### Problem to work on
List each line of the data that holds the string "Enable", please.

Stored data entries:
BEGIN

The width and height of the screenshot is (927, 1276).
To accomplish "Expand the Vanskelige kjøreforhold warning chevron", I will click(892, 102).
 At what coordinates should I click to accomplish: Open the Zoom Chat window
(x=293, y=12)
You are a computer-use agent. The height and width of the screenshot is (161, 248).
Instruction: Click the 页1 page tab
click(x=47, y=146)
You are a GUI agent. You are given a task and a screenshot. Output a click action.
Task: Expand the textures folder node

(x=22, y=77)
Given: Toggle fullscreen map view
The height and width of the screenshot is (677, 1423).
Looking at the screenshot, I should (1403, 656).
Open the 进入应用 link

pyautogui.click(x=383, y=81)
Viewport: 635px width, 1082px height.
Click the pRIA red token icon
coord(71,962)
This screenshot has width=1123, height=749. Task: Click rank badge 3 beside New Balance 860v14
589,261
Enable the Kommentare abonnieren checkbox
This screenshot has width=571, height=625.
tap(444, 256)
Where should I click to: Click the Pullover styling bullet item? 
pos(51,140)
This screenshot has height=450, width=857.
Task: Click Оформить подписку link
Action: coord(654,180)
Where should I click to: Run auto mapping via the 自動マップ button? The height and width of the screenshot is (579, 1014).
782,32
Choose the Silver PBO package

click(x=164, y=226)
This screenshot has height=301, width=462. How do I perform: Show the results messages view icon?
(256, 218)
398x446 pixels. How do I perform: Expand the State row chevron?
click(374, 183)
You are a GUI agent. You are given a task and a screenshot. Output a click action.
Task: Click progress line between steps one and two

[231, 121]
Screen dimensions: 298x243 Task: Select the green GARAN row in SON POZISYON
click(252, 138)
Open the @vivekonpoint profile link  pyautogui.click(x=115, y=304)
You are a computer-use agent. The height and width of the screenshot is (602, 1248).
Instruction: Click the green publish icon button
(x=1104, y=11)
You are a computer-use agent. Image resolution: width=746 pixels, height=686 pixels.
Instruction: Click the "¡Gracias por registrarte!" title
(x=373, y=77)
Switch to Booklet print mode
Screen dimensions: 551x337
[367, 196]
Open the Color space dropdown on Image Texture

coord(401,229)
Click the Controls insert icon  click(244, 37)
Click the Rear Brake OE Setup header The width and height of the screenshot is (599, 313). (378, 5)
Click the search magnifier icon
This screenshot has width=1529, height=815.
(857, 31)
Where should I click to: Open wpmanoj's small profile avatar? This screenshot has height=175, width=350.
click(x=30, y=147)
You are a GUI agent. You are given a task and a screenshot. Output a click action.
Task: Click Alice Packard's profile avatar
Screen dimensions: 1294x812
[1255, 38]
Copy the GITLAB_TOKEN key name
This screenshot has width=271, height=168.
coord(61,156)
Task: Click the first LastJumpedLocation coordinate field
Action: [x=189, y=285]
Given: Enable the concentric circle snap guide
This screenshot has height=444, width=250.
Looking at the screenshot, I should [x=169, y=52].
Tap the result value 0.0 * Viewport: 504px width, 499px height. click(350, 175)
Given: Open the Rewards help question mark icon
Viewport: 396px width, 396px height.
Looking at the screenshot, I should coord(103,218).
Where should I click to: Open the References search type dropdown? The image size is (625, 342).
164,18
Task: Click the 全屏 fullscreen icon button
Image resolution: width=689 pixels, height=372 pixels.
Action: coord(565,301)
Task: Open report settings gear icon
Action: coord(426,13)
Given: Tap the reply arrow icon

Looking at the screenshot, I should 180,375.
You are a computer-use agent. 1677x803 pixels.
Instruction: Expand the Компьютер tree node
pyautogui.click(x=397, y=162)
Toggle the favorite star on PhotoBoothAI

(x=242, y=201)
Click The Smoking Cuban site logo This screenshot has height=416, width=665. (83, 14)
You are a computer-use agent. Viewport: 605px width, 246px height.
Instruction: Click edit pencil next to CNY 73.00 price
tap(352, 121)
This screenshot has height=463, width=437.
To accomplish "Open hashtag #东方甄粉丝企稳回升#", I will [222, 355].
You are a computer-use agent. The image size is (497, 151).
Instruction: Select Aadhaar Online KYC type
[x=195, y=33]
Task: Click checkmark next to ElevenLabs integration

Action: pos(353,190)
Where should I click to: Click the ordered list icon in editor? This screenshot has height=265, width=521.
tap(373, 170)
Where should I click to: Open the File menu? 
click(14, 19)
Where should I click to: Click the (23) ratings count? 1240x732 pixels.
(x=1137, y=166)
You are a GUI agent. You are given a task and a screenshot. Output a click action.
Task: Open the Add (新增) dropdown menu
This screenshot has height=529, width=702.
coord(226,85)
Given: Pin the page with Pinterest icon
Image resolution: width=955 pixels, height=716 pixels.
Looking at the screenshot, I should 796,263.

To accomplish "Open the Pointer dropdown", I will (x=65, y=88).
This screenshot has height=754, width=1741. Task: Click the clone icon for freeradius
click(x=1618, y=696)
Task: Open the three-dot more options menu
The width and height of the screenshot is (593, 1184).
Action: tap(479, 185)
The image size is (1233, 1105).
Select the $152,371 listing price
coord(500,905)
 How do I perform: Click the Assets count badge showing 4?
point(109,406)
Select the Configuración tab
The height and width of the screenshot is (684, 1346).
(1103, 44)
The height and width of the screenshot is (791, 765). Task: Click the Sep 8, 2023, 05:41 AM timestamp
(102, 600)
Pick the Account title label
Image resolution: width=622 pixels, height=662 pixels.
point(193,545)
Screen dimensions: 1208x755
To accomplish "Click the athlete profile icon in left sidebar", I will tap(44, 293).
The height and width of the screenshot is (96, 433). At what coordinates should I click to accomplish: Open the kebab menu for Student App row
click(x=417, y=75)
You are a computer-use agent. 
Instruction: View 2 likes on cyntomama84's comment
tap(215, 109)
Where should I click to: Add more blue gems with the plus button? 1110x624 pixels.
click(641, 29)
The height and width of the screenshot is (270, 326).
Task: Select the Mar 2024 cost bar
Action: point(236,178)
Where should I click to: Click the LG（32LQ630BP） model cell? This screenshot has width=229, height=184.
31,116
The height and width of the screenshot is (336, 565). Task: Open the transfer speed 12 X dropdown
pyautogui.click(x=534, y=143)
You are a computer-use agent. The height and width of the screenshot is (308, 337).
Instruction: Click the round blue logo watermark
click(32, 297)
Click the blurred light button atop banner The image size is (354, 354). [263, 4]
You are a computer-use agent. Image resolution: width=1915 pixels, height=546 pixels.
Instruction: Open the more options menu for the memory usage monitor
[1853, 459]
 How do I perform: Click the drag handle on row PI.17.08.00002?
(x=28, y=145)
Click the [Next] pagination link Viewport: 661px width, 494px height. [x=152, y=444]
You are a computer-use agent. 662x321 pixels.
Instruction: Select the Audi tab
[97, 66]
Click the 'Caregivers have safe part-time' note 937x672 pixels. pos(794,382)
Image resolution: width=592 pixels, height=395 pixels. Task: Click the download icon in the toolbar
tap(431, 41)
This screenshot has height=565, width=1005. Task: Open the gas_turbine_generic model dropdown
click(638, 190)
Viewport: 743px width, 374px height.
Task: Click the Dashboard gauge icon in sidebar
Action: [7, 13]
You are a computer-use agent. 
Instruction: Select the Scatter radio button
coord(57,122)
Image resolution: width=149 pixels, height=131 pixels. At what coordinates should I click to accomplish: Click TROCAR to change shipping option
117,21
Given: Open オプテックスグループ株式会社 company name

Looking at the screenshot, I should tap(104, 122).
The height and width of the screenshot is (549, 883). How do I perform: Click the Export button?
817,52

END

### Answer to this problem
Enable the Kommentare abonnieren checkbox
Given: Enable the concentric circle snap guide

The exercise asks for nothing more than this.